Trecho do documento -
··········

Ouvir é uma arte

ouvir bipolar e afins

 

Alguns chamam de era da informação. Outros, era da pós-informação. A verdade é que poderíamos considerar o nosso presente como a era da solidão. Em meio a mais de 7 bilhões de outros humanos, num mundo cada vez mais globalizado e “conectado”, a sensação angustiante de solidão continua crescendo. Os índices de transtorno mental e suicídio, que claramente se relacionam à forma como nos relacionamentos e nos configuramos socialmente, também crescem a cada dia. A solidão aparece enquanto o outro está ao nosso lado. A solidão aparece em nossos diálogos desconexos, desencontrados. Falamos e ninguém ouve de verdade. E nós — celulares a postos — acreditamos ouvir enquanto olhos e dedos deslizam pelas telas.

Quantas vezes você se pegou pensando na resposta enquanto a pessoa na sua frente ainda falava? Raramente dedicamos toda a nossa atenção àqueles com quem conversamos. Nossa mente pula de pensamento em pensamento. E isso acontece porque nos acostumamos à ideia de que podemos lidar com vários estímulos e informações ao mesmo tempo. Mas isso não funciona. Relembro quão limitado é o meu poder de atenção toda vez que assisto a uma série ou filme com celular na mão, mandando mensagens e conferindo notificações. De repente percebo que cenas e cenas passaram sem eu notar. É preciso parar, voltar, focar.

··········

Material apresentado -
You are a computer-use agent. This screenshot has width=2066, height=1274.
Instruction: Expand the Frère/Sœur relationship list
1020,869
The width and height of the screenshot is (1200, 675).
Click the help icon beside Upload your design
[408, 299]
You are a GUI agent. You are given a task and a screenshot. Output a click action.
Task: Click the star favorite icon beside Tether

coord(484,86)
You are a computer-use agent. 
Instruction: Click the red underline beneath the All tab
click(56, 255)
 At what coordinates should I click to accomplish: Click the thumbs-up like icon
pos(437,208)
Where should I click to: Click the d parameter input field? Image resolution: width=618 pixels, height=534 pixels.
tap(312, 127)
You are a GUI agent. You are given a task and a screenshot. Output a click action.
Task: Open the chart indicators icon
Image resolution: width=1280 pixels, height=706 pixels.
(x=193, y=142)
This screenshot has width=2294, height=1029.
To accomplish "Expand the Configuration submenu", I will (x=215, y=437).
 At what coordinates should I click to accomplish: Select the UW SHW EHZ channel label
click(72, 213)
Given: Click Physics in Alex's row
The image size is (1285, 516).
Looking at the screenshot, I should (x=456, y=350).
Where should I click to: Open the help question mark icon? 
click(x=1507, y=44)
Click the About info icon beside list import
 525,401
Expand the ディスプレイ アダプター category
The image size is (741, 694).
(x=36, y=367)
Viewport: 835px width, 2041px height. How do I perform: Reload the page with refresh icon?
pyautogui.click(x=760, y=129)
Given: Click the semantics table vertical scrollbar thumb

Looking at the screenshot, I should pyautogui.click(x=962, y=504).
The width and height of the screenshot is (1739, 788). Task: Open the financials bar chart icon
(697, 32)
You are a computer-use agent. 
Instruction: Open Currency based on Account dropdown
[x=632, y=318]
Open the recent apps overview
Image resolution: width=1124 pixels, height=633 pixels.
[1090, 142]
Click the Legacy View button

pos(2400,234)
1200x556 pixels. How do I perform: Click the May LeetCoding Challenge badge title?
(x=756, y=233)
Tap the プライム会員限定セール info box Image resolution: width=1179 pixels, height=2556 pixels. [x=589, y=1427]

··········

Exercício -
Por favor, indique se cada afirmação abaixo está de acordo com o texto sobre a arte de ouvir. Responda sim ou não e cite literalmente as palavras do texto que decidem cada caso.
(a) A sensação de solidão está diminuindo.
(b) Raramente dedicamos toda a nossa atenção às pessoas com quem conversamos.
(c) Lidar com vários estímulos e informações ao mesmo tempo funciona bem.

Resultado do exercício -
(a) Não: "a sensação angustiante de solidão continua crescendo."
(b) Sim: "Raramente dedicamos toda a nossa atenção àqueles com quem conversamos."
(c) Não: "Mas isso não funciona."